Endogenous Opioid Mechanisms for Rejection Sensitivity

Humans depend on acceptance into groups and intimate relationships for survival and emotional well-being. Actual or perceived threats to this need such as social rejection (when one is not wanted or liked) can lead to marked changes in mood and behavior such as sadness, social withdrawal, and impulsivity. The experience of severe or repeated social rejection in those who are rejection sensitive is a strong contributor to psychiatric disorders such as major depressive, social anxiety, and personality disorders.

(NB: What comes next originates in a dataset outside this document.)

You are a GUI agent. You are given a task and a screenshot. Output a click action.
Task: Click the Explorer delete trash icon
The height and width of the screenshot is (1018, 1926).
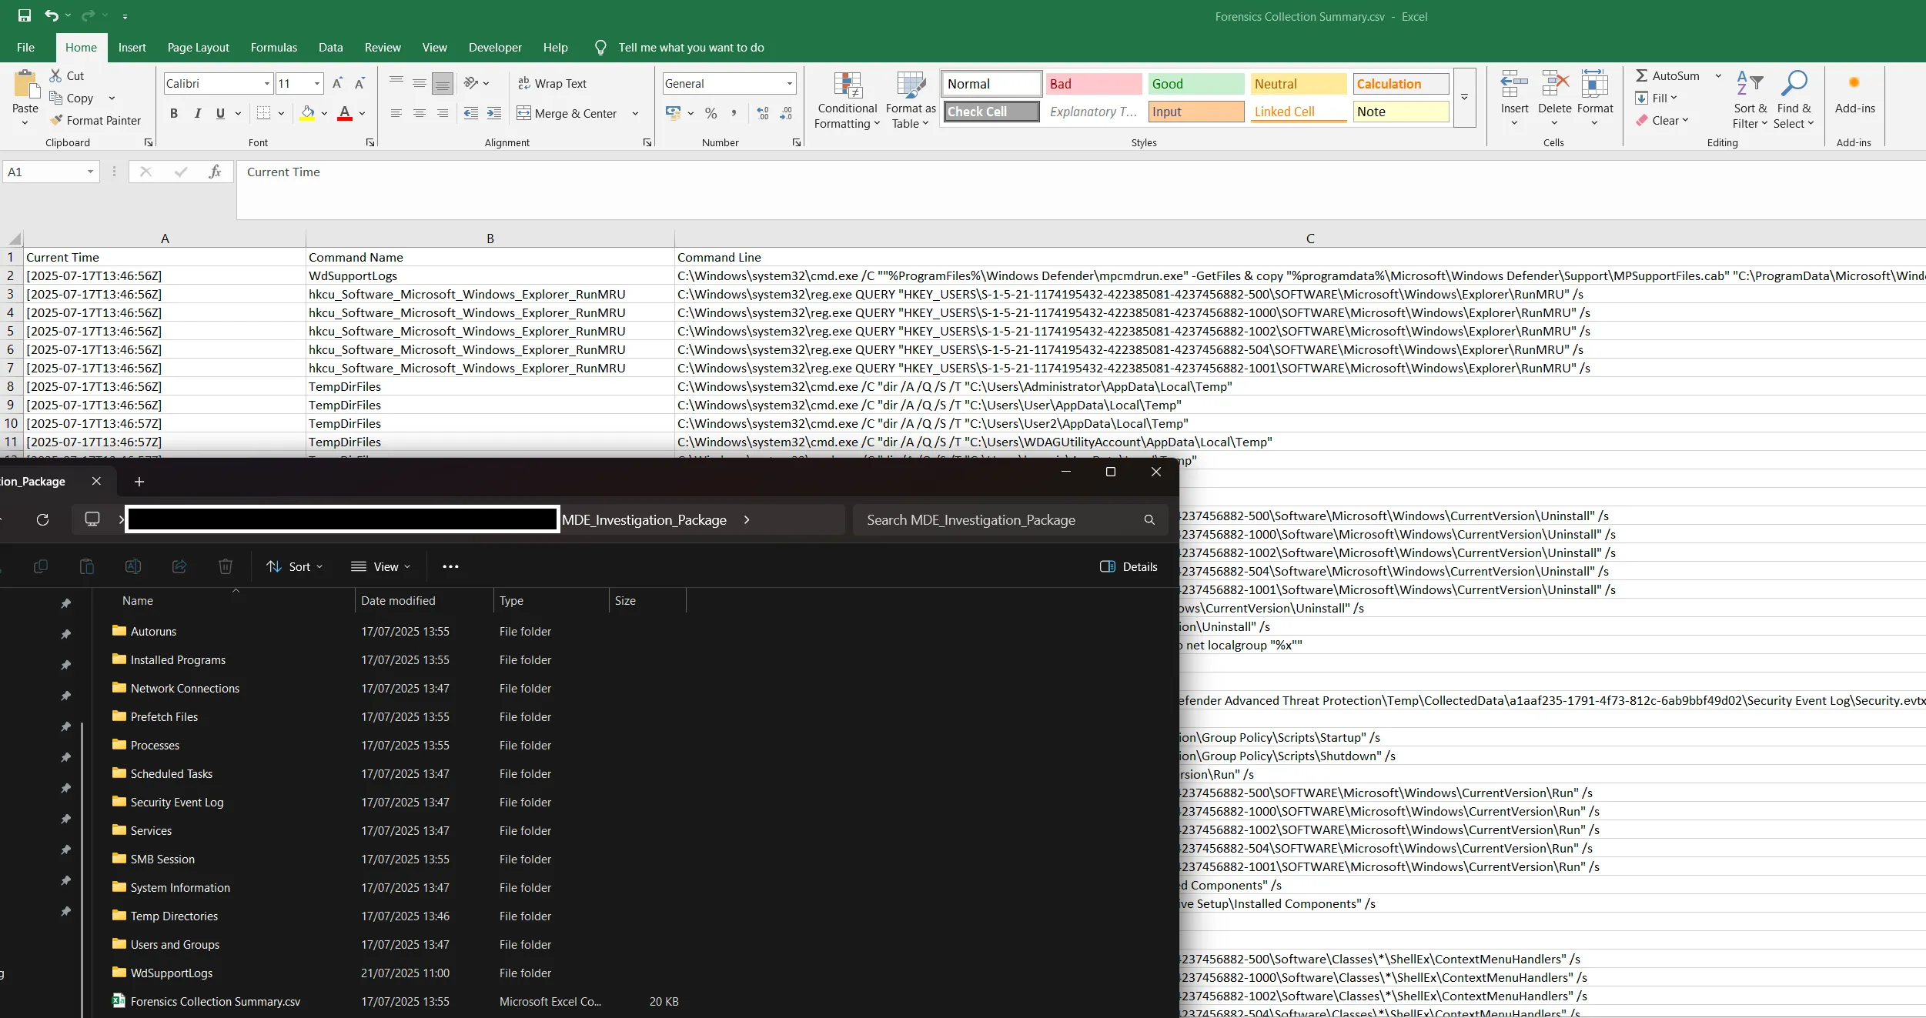coord(226,567)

The neurotransmitter mechanisms underlying rejection sensitivity (RS) are not known.

It has been known for over 30 years in nonhuman animals that the endogenous opioid system, particularly the µ-opioid receptor (MOR) system, regulates social distress and social reward behaviors. Using positron emission tomography, we recently showed that social rejection and acceptance produced robust MOR-mediated neurotransmission in specific brain areas, which correlated with changes in mood and behavior. This study was the first to show that the endogenous opioid system responds to social cues in humans. The proposed project will examine the MOR system in the clinically important trait of RS. Since the neurotransmitter mechanisms of RS are unknown, we seek to first understand the basic neurobiology of RS in a healthy population, prior to studying clinical populations.

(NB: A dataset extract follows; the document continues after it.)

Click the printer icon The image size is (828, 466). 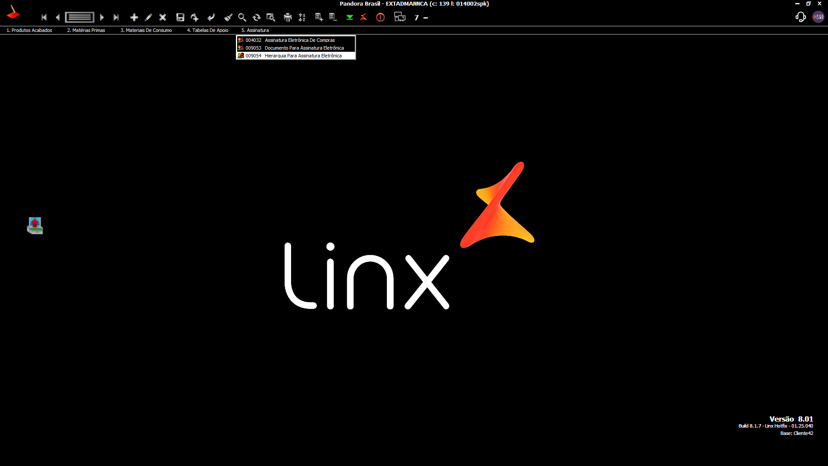[288, 18]
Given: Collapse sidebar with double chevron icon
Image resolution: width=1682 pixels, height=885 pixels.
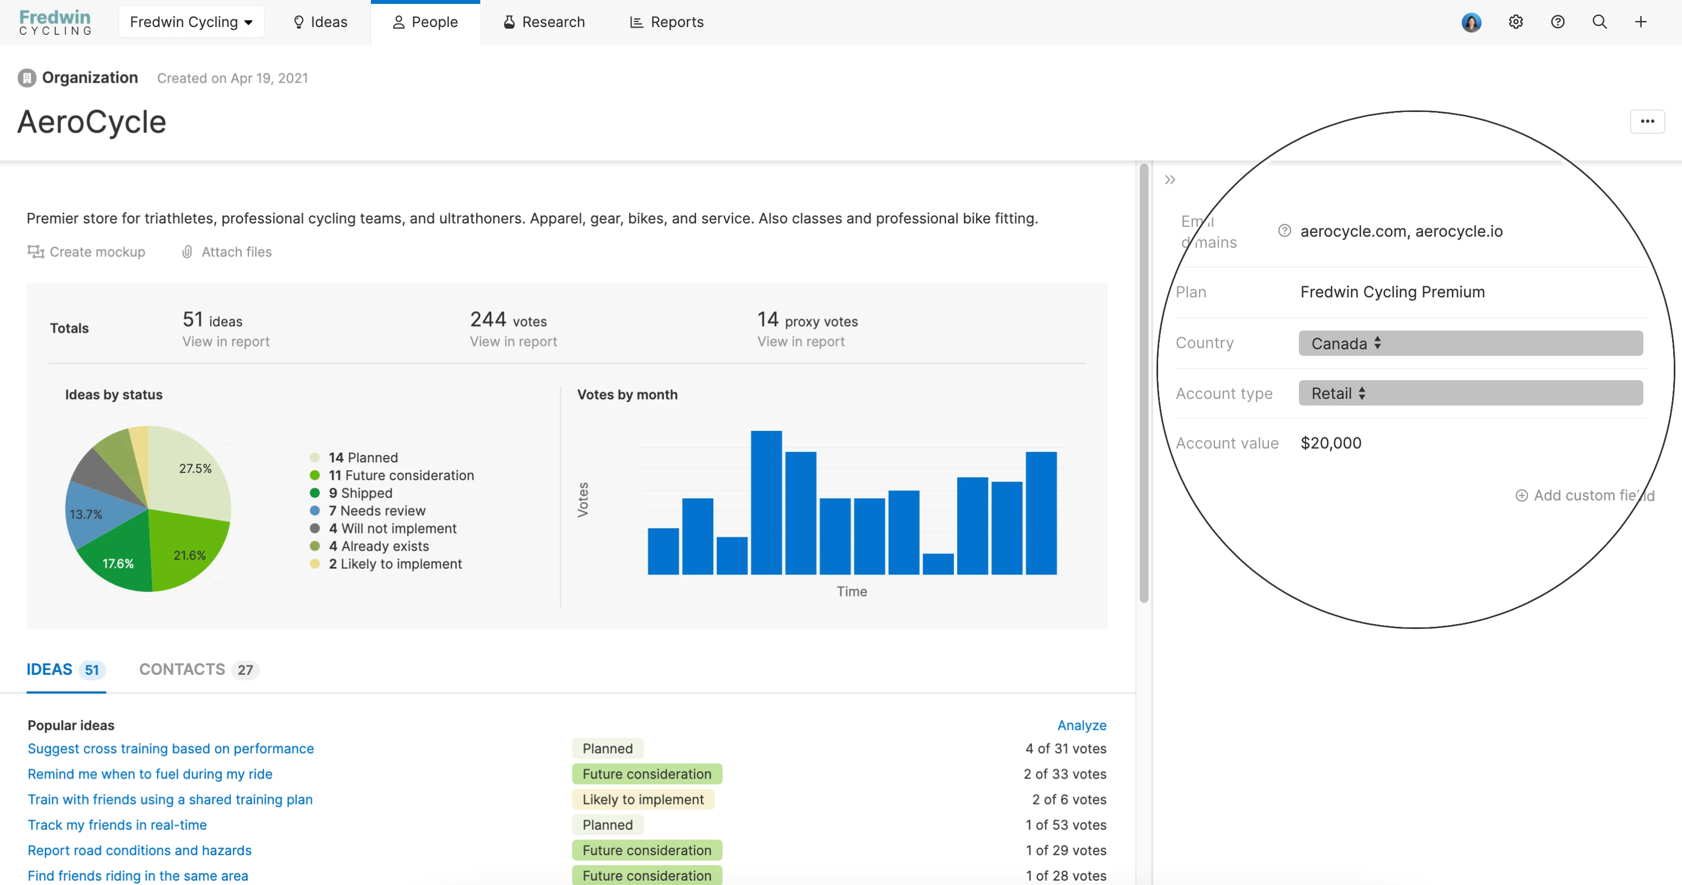Looking at the screenshot, I should tap(1170, 179).
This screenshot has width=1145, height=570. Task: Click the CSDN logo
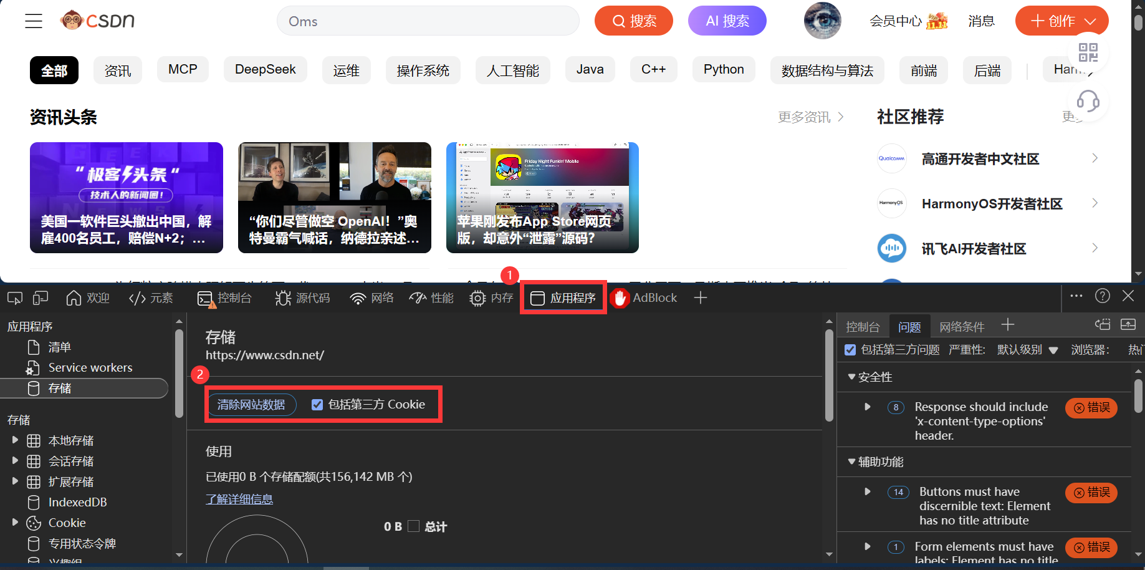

The overall hypothesis is that RS is associated with MOR function. Those with higher RS compared to lower RS are hypothesized to have overall lower MOR activation during social rejection and acceptance, leading to greater distress and dampened pro-social behavior. Numerous animal studies have also established that the MOR system is strongly influenced by harmful social environments. Therefore, we will also examine the role of childhood maltreatment (CM), a negative early life experience known to be one of the highest risk factors for developing depression and anxiety. The goal of this project is to determine how RS and CM interact to determine patterns of MOR binding during baseline, social rejection, and social acceptance in a healthy population. We will also examine how RS, mediated through MOR activation, influences mood and behavior.

The impact of this research is to provide the first major step towards understanding a neurotransmitter mechanism for RS, with the long-term goal of predicting and treating its associated disorders.